Apache logs – useful oneliners
From time to time I have a need to analyze Apache access logs real quick. In most cases, website owners are noticing some strange activity or unusual traffic peak and we want to check if this has something to do with a particular client or a particular day.
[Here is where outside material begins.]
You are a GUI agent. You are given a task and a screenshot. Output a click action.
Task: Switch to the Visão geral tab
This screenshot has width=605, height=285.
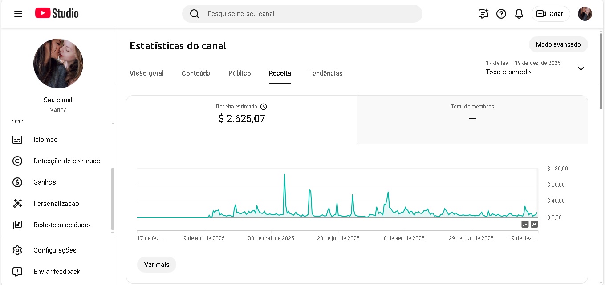[x=146, y=73]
For instance, one of our clients noticed that there is an ususual high number of visits on the whole website (image stock) at the beginning of the current month. The pieces of bash code listed below helped us to pinpoint the source of the traffic.
Count traffic by day
To make our work easier I combined the access logs from the five past days into one combined log file. The first thing I checked was the numbe of requests per day:
> awk '{print $4}' combined.log | cut -d: -f1 | sort | uniq -c | sort -n 67164 [02/Jun/2019 402913 [29/May/2019 484095 [30/May/2019 1710491 [01/Jun/2019 1936686 [31/May/2019
As you can see the number of requests on May 31st and June 1st is much higher than in previous days.
Count traffic by IP
In the next step I wanted to check if the traffic came from one or more sources. To achieve this I used my second one-liner:
> awk '{print $1}' combined.log | sort | uniq -c | sort -n | tail 17593 6.9.64.68 20231 7.8.39.242 30222 4.5.255.138 38483 6.6.50.195 42278 7.8.99.43 49451 5.6.224.145 56956 4.3.107.86 72411 8.5.178.227 115413 6.5.11.183 2834852 2.8.239.35 # IP addresses are not real
As you can see, the majority of the traffic came from one of the IPs. I checked this IP location using https://www.iplocation.net/ and I found that the traffic came from Chile. This is not the usual source of traffic on this website.
Count by User Agent
As the last step I wanted to check if there is a particular User Agent string for this crawling IP. I wanted to check if this is a bot of some kind or somethign else. I used this one:
> grep 2.8.239.35 combined.log |awk 'BEGIN { FS = "\"" } ; {print $6}' | sort | uniq -c | sort -n 21 - 97 Mozilla/5.0 (Windows NT 6.1) AppleWebKit/537.36 (KHTML, like Gecko) Chrome/74.0.3729.169 Safari/537.36 2834725 Mozilla/5.0 (Windows NT 10.0; Win64; x64) AppleWebKit/537.36 (KHTML, like Gecko) Chrome/64.0.3282.167 Safari/537.36
It looks like someone was using the software with the User Agent set manually or maybe something like Selenium. Please note that the above oneliner can be a little bit tricky. If you don’t get responses you are expecting, try to adjust the $6 in the awk call – the User Agent information doesn’t have to be located in the sixth column of your log file. Please note also the fact that I used different Field Separator in awk call. Instead of default spaces I used quotation mark.